(Records from a dataset)
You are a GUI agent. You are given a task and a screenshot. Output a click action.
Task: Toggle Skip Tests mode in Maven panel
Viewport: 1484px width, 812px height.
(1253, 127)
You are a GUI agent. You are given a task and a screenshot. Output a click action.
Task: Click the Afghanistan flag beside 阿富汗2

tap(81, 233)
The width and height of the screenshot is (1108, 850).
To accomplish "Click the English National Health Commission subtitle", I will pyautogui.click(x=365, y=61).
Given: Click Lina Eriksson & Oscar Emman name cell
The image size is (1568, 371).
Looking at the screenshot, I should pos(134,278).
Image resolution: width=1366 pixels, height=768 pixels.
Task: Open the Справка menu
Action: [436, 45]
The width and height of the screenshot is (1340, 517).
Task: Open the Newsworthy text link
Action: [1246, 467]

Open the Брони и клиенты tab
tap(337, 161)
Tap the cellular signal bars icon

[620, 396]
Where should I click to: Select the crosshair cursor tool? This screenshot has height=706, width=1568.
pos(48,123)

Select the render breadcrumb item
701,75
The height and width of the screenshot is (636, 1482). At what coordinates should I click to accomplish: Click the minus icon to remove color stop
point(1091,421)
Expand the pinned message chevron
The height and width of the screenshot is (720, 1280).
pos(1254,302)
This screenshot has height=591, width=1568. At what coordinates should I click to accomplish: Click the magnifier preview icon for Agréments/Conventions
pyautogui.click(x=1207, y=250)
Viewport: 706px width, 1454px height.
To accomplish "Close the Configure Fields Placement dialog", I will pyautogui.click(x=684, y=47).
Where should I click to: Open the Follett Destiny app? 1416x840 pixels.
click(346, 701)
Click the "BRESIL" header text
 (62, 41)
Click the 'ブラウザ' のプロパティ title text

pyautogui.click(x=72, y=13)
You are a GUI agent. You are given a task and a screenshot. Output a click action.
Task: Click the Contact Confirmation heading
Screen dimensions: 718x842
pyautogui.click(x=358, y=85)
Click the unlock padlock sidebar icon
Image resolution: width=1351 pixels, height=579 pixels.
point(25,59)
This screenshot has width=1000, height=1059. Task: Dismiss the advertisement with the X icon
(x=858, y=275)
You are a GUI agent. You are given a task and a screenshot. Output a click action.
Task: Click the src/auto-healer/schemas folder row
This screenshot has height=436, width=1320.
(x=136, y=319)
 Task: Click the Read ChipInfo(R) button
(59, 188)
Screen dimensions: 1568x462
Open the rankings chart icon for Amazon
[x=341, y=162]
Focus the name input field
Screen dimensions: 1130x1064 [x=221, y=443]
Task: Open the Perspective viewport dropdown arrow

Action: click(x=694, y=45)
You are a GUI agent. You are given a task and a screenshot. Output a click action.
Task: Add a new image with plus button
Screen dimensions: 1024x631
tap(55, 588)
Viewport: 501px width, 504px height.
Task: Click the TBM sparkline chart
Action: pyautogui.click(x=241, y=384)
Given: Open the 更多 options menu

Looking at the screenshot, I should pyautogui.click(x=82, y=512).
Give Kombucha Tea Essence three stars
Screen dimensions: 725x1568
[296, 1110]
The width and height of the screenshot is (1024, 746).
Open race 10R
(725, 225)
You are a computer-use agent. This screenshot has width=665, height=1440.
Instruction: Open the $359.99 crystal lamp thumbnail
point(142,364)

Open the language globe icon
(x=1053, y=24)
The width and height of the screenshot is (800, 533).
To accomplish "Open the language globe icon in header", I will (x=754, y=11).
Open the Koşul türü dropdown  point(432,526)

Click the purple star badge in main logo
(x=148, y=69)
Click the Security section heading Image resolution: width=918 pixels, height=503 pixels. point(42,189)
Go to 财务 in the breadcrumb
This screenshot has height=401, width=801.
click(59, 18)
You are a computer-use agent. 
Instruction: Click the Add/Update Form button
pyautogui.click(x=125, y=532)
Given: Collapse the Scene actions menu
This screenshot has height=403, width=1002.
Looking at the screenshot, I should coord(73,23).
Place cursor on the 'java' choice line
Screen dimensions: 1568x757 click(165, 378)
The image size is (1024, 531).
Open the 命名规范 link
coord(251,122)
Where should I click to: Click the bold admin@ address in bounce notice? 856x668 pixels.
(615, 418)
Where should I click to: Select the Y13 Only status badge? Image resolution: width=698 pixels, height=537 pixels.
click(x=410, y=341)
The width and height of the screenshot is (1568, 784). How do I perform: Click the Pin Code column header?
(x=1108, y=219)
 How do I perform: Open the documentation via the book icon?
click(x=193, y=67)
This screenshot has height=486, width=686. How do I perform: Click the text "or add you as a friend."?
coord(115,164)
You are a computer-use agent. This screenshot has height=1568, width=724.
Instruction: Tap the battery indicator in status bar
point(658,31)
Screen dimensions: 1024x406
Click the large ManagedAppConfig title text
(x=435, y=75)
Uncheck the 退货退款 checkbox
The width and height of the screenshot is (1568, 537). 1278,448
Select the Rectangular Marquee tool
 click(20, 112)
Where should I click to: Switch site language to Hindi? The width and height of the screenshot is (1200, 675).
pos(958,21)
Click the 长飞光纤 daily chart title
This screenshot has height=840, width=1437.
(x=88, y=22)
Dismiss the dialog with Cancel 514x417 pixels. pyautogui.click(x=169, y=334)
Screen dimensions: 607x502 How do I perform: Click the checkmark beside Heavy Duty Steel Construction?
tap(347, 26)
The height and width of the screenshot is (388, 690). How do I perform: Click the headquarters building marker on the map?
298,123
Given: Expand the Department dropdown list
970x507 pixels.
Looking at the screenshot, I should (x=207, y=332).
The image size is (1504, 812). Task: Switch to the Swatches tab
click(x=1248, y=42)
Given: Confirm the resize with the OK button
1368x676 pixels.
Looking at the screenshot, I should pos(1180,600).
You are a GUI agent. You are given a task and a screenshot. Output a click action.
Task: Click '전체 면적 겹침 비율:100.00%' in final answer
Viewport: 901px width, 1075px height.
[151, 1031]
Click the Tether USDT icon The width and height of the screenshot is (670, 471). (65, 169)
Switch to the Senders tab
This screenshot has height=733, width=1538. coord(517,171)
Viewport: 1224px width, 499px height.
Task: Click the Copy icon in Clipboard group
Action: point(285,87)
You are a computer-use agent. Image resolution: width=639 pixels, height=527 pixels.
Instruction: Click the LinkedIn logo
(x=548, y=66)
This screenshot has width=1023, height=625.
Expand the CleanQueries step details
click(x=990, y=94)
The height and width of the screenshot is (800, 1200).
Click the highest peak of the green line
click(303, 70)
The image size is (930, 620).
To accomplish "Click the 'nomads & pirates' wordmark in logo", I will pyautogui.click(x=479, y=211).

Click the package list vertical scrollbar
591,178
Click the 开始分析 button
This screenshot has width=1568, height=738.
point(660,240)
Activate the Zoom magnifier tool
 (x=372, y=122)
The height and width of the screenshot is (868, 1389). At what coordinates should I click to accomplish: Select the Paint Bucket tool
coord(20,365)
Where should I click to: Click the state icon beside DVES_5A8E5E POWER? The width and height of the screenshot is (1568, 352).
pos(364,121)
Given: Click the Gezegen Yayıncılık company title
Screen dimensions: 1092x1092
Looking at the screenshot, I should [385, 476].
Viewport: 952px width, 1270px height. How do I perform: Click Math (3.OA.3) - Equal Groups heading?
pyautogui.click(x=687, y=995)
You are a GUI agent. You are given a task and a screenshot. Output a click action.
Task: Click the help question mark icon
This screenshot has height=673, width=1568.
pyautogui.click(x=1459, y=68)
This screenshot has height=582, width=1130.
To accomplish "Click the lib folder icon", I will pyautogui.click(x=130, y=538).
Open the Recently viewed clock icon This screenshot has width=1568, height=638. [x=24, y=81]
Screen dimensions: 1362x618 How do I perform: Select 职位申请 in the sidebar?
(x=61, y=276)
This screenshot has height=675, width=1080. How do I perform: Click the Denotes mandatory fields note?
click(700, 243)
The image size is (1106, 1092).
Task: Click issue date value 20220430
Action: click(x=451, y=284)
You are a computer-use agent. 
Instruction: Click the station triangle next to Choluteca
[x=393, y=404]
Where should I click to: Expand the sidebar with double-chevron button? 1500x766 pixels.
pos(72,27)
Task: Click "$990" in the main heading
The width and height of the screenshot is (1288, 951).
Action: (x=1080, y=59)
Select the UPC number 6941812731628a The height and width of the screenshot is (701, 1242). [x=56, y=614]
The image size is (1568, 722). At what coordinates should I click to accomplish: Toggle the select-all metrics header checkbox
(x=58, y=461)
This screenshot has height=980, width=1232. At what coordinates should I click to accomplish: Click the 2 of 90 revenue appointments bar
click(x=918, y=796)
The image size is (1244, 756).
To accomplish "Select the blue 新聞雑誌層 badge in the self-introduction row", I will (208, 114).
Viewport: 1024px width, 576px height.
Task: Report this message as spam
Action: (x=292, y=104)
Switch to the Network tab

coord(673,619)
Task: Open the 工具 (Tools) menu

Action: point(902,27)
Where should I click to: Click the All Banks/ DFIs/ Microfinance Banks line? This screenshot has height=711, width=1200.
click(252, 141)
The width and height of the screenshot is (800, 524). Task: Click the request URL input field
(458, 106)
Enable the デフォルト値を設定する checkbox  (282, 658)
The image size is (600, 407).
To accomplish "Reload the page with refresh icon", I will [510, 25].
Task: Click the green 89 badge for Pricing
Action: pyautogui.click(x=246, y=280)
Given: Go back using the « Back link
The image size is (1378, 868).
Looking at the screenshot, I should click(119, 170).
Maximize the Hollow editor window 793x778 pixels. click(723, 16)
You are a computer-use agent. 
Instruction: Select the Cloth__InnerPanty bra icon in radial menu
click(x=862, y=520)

* Activity: All that the answer may hold is the lines from the one with "Task: Open the 工具 (Tools) menu" through the end of the data, set down exactly as they appear.

* Written answer:
Task: Open the 工具 (Tools) menu

Action: point(902,27)
Where should I click to: Click the All Banks/ DFIs/ Microfinance Banks line? This screenshot has height=711, width=1200.
click(252, 141)
The width and height of the screenshot is (800, 524). Task: Click the request URL input field
(458, 106)
Enable the デフォルト値を設定する checkbox  (282, 658)
The image size is (600, 407).
To accomplish "Reload the page with refresh icon", I will [510, 25].
Task: Click the green 89 badge for Pricing
Action: pyautogui.click(x=246, y=280)
Given: Go back using the « Back link
The image size is (1378, 868).
Looking at the screenshot, I should click(119, 170).
Maximize the Hollow editor window 793x778 pixels. click(723, 16)
You are a computer-use agent. 
Instruction: Select the Cloth__InnerPanty bra icon in radial menu
click(x=862, y=520)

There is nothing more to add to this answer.